## BEGIN Passage to read
At this time, the driving TFT 1109 and the organic EL device 1108
are set to an OFF state by setting the voltage of the data line
1103 to become less than threshold voltages of the driving TFT 1109
and the organic EL device 1108. When the driver FTF 1109 is set to
an OFF state, a current from the voltage supply line 1104 is not
supplied to the organic EL device 1108.
[0082] Next, in a period of the impulse-type driving mode M1 within
the selection period, the voltage of the first selection line 1101
is set to a low level and the voltage of the second selection line
1102 is set to a high level, and the first switching TFT 1106 is
set to an OFF state and the second switching TFT 1105 is set to an
ON state. At this time, the impulse-type driving voltage, which is
used to cause the organic EL device to emit the light with the
desired luminance, is set for the data line 1103. The impulse-type
driving voltage, which was set at this time, is applied to the
organic EL device 1108 only the period of the impulse-driving type
driving mode M1.
[0083] At the last, in a program period of the hold-driving type
mode M2 within the selection period, the voltage of the first
selection line 1101 is set to a high level and the voltage of the
second selection line 1102 is set to a low level, and the first
switching TFT 1106 is set to an ON state and the second switching
TFT 1105 is set to an OFF state. At this time, the gate voltage,
which is used to drive the driving TFT 1109, is set for the data
line 1103. Since the set voltage is held in the storage capacitor
1107, the hold-type driving voltage is maintained in the organic EL
device 1108 not only a period of the hold-type driving mode M2 but
also a non-selection period that the first switching TFT 1106
becomes an OFF state.
[0084] FIG. 6 is a view indicating a result of an SPICE (Simulation
Program with Integrated Circuit Emphasis) simulation, which was
performed by the above-mentioned constituted pixel circuit and a
driving method according to the timing chart. In this simulation, a
selection period was set as a period for 5 .mu.sec, and a period of
the reset mode M3 was set for 1 .mu.sec, a period of the
impulse-type driving mode M1 and a program period of the hold-type
driving mode M2 were respectively set for 2 .mu.sec. Both a turn-on
time and a turn-off time of signals of the first and second
selection lines were set for 0.1 .mu.sec.
[0085] As a result of this simulation, it was confirmed that both
the voltage of the organic EL device and the voltage of the storage
capacitor were reset to 0V in the period of the reset mode M3. In
the next period of the impulse-type driving mode M1, the voltage of
the organic EL device was set to the impulse-type driving voltage.
## END Passage to read
## BEGIN Supplied entries
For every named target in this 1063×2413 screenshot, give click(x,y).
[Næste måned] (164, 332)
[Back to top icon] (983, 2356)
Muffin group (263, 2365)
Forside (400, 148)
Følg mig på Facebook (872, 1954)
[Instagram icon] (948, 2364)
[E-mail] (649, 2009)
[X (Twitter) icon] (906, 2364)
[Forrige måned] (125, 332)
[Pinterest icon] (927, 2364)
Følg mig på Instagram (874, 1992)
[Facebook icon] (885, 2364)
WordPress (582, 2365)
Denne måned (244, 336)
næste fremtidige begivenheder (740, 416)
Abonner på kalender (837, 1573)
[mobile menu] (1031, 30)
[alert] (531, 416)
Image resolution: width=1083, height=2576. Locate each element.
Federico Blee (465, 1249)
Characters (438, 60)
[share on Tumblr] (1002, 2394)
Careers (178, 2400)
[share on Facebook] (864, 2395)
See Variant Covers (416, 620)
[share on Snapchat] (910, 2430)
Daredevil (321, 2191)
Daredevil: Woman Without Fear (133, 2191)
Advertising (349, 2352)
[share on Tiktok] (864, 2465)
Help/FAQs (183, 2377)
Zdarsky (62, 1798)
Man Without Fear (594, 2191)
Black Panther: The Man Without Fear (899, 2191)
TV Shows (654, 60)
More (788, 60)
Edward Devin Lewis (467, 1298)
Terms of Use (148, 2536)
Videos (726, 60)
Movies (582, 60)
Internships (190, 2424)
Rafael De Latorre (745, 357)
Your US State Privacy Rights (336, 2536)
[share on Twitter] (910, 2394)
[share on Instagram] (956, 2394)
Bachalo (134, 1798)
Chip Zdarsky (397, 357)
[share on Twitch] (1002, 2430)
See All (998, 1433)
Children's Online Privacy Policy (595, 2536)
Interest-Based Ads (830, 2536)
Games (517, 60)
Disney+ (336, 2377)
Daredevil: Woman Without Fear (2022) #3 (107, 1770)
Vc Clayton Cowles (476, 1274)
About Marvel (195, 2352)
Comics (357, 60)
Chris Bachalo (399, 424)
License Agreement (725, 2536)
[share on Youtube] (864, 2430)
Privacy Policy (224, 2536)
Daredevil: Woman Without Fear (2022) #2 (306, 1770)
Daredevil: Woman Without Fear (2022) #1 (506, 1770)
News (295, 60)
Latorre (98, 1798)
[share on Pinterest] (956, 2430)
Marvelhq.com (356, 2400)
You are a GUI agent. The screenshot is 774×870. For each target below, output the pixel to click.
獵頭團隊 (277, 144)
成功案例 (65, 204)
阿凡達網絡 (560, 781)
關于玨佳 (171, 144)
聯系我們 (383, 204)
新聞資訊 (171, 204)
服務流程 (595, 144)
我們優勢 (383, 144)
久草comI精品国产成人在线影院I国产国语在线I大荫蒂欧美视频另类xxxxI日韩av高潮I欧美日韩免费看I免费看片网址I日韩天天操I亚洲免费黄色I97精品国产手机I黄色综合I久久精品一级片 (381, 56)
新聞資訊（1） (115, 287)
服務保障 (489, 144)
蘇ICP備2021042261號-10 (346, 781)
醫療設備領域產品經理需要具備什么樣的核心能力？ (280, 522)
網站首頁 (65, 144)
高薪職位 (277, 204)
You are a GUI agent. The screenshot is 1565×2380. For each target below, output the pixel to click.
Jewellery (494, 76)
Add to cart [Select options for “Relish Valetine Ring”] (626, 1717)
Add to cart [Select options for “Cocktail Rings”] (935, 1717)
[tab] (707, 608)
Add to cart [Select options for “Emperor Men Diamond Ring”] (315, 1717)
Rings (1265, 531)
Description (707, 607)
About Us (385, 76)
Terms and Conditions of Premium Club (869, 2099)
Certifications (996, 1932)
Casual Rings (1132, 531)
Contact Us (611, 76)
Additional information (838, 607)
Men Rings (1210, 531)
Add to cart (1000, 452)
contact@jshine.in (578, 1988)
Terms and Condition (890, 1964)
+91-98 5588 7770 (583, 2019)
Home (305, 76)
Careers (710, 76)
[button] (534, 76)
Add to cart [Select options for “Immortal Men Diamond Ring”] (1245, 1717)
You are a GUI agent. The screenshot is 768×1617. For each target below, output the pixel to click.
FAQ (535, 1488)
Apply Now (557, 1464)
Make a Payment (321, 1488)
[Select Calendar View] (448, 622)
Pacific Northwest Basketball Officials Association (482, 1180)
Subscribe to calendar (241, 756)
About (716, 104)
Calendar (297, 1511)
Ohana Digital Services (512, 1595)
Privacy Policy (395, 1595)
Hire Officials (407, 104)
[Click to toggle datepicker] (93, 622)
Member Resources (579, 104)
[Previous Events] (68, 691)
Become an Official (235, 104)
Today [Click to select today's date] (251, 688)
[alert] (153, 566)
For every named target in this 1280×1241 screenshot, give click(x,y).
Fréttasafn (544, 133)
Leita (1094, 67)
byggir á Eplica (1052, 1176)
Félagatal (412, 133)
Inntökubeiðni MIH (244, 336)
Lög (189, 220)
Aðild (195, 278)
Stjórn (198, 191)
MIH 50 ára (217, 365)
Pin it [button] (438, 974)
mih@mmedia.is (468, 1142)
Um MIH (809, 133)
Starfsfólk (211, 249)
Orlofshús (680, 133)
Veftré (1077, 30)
## END Supplied entries
- To-do list
**1.** Decide whether each statement agrees with the organic EL pixel circuit passage, answering yes or no and quoting the words of the text that settle it. (a) In the SPICE simulation, the selection period lasted 5 µsec. (b) In the program period of the hold-type driving mode M2, the second switching TFT 1105 is in an ON state. (c) In the reset mode M3 period, the voltage of the storage capacitor was reset to 0V.
**2.** Carry on with the organic EL pixel circuit passage from its last sentence, adding a few sentences in the same style.
The data have no connection to the passage on the organic EL pixel circuit.

- Answer list
**1.**
(a) Yes: "a selection period was set as a period for 5 .mu.sec"
(b) No: "the second switching TFT 1105 is set to an OFF state"
(c) Yes: "both the voltage of the organic EL device and the voltage of the storage capacitor were reset to 0V in the period of the reset mode M3"

**2.**
At the last, in the program period of the hold-type driving mode
M2, the voltage of the storage capacitor was set and the hold-type
driving voltage was set for the organic EL device. Furthermore,
from the result of the above simulation, it was understood that all
the steps (modes) were terminated with 5 .mu.sec at a high speed.
Accordingly, it was confirmed that if the selection period is 5
.mu.sec, a high speed driving of 180-frame/sec can be realized even
if the number of scanning lines is 1080 lines.
[0086] From a result of the above-mentioned simulation, it was
confirmed that the light is not emitted in the period of the reset
mode M3 and the light is emitted with the light emission luminance
corresponding to the impulse-type driving voltage in the period of
the impulse-type driving mode M1 within the selection period. And,
it was confirmed that the light is emitted with the light emission
luminance corresponding to the hold-type driving voltage in the
program period of the hold-type driving mode M2 and the
non-selection period within the selection period.
[0087] In the present embodiment, the impulse-type driving voltage
and the hold-type driving voltage are individually set, and the set
voltages were used for the gradation control. That is, amplitude
values of the impulse-type driving voltage and the hold-type
driving voltage are respectively divided into 12-bit data
equivalent to 4096 steps.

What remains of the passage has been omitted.